Hey everyone. I had a question about getting a proper cb with my Nikon FE2. I am a cinematographer so I understand the concept of color temps. I received a large box full of Kodak Ultramax film for Christmas. I found out that this film should shoot in any lighting situation but I still come out with orange, blue, and green pictures. I was wondering if I could trick the camera by shooting through colored gels to counter the locations lighting. What are the best options at hand to handle this situation?


----------



## Photo13 (Jul 21, 2010)

When you are saying that they are coming out orange, blue and green are these on the prints or scans, or are you talking about the negatives.


----------



## PJL (Jul 21, 2010)

Different light sources can produce different tints in color film.  It's common for a color film shooter to use a blue 80A or 80B filter indoors for "daylight" films under tungsten lighting without a flash.  Tiffen recommends a FL-D filter (purple) for use with "daylight" corrected films in fluorescent lighting or a FL-B (orange-red) filter for tungsten-corrected films in fluorescent lighting.

http://www.tiffen.com/filters.htm


----------



## Petraio Prime (Jul 21, 2010)

WileyP said:


> Hey everyone. I had a question about getting a proper cb with my Nikon FE2. I am a cinematographer so I understand the concept of color temps. I received a large box full of Kodak Ultramax film for Christmas. I found out that this film should shoot in any lighting situation but I still come out with orange, blue, and green pictures. I was wondering if I could trick the camera by shooting through colored gels to counter the locations lighting. What are the best options at hand to handle this situation?



Such films are daylight balanced. If tungsten light is used, 80A filter is required.

What do you mean, 'trick the camera'?


----------



## Helen B (Jul 21, 2010)

Are you referring to the effect of multiple sources of different types in one image, or to a single type of source in an image? It's much harder to correct images shot under multiple types of light source. 

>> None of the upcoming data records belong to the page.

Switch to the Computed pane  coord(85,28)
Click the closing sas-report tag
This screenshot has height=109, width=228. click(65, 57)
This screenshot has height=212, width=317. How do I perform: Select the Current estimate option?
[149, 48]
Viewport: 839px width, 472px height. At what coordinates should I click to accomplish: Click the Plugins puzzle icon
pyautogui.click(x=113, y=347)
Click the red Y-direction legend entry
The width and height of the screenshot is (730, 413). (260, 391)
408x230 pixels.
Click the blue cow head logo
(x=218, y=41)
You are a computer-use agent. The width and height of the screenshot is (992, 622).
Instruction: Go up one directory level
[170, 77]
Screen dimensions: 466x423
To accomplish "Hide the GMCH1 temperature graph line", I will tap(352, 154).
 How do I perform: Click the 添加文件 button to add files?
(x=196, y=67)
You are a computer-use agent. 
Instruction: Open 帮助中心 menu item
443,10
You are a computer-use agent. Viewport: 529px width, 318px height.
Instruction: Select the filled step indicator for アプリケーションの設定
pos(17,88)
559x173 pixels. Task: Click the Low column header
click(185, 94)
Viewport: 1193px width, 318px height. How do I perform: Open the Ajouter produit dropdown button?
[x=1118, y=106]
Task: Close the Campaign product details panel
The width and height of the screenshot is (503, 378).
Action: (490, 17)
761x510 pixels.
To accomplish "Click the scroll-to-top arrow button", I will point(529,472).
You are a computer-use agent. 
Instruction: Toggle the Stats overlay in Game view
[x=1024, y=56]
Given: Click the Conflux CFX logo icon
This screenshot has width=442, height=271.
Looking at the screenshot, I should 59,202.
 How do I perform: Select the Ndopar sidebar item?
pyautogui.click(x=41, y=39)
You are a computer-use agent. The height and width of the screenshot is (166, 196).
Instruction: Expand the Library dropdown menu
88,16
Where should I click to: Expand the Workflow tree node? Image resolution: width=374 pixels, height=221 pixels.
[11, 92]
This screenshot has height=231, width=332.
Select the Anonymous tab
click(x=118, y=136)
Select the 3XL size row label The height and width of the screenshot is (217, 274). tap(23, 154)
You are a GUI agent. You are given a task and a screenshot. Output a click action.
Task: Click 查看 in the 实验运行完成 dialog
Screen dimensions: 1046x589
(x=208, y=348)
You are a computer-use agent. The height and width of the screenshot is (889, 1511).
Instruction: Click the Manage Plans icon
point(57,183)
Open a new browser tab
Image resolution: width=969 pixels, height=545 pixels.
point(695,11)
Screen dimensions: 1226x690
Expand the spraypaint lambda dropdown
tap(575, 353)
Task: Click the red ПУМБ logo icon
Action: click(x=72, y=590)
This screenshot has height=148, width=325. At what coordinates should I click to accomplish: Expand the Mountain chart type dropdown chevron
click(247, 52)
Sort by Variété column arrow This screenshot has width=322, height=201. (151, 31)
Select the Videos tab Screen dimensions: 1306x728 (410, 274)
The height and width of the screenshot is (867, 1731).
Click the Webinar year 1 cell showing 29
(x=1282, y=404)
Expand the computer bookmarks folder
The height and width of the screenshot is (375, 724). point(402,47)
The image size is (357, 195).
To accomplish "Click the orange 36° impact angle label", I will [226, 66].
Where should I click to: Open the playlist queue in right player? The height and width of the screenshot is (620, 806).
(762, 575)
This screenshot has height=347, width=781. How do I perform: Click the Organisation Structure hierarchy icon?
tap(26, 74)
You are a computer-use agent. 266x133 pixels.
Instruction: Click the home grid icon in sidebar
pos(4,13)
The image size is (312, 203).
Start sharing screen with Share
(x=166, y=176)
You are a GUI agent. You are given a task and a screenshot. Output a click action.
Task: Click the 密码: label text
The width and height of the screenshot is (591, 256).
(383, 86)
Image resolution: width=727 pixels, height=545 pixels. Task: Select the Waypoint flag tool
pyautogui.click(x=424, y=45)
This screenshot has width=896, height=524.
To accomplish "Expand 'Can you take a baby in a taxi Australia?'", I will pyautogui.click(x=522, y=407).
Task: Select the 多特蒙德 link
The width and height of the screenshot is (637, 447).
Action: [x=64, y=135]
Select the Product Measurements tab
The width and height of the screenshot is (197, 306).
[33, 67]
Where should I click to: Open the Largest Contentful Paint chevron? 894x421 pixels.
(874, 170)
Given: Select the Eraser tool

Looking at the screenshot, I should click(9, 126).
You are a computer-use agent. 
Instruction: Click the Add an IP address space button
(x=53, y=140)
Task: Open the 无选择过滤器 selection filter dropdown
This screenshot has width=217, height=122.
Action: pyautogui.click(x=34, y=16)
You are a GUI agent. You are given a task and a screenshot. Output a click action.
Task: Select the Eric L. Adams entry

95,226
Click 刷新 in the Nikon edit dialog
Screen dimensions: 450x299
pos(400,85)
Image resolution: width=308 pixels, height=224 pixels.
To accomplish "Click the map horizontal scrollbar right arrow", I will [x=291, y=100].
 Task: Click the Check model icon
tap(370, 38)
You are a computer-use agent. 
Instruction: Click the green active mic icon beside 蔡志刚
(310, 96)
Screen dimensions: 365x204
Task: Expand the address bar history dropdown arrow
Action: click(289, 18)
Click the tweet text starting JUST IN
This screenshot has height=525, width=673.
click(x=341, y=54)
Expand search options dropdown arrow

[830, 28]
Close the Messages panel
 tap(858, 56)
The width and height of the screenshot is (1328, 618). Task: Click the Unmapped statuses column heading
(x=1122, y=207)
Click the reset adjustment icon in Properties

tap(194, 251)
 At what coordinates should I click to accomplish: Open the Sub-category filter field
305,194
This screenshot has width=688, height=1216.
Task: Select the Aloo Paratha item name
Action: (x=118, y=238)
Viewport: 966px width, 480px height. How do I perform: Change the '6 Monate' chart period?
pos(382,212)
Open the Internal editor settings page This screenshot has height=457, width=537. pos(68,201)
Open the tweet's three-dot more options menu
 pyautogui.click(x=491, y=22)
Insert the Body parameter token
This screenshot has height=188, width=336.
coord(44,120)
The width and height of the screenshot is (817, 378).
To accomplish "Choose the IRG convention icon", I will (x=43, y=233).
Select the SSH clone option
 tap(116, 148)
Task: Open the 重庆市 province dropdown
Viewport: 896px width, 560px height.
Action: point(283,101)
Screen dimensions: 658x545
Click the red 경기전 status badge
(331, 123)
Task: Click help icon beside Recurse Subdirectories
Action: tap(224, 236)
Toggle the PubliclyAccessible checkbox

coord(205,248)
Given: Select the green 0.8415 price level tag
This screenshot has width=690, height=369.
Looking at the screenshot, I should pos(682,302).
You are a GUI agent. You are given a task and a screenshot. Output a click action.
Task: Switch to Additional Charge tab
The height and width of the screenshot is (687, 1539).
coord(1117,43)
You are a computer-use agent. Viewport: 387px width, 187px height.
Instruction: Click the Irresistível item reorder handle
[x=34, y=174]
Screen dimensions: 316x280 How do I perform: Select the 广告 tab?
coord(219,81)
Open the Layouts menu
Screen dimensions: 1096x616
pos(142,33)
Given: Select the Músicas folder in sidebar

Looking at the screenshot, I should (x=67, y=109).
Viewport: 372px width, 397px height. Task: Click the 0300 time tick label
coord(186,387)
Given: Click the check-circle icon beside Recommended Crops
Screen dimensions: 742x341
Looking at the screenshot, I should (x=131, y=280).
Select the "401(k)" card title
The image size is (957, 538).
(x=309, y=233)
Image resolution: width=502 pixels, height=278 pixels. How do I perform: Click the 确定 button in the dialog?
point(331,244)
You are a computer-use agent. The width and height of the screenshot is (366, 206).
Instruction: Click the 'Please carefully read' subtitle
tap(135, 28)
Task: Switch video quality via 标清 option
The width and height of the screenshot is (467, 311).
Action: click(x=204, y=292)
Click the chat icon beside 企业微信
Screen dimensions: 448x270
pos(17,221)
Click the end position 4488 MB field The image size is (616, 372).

Still neg film behaves pretty much like MP neg film. It has a large dynamic range that can be used to facilitate colour correction, or you can correct with the same filters that are used in cinematography.

Imagine that you are using your daylight-balanced neg film under tungsten lighting. If you don't use a filter and you expose it in the same way that you would expose in daylight the green-sensitive layer will be slightly underexposed and the blue-sensitive layer will be quite underexposed. This makes subsequent colour correction more difficult to achieve perfectly than if all three layers were properly exposed (it also leads to very grainy shadows).

If you give a stop or two more exposure - the easy way is to set your meter to a quarter of the box speed of the film - all three layers get properly exposed (unless the scene brightness range is so great that the red-sensitive layer is overexposed, of course).

(more in a minute)


----------



## Helen B (Jul 21, 2010)

If you use a blue colour filter such as an 80A (NOT a 47) you are attenuating the red and green part of the spectrum to some extent - and hence losing effective speed to a similar extent as if you gave the unfiltered film more exposure. You are in less risk of overexposing the red-sensitive layer.

You can choose any combination between no overexposure to about two stops of overexposure, and filter correction from no correction to full correction - all depending on how exact you need your correction to be. Negative film is very versatile, and digital post production is ideal for this kind of situation. It's very similar to the way that digital cameras cope with different types of light source.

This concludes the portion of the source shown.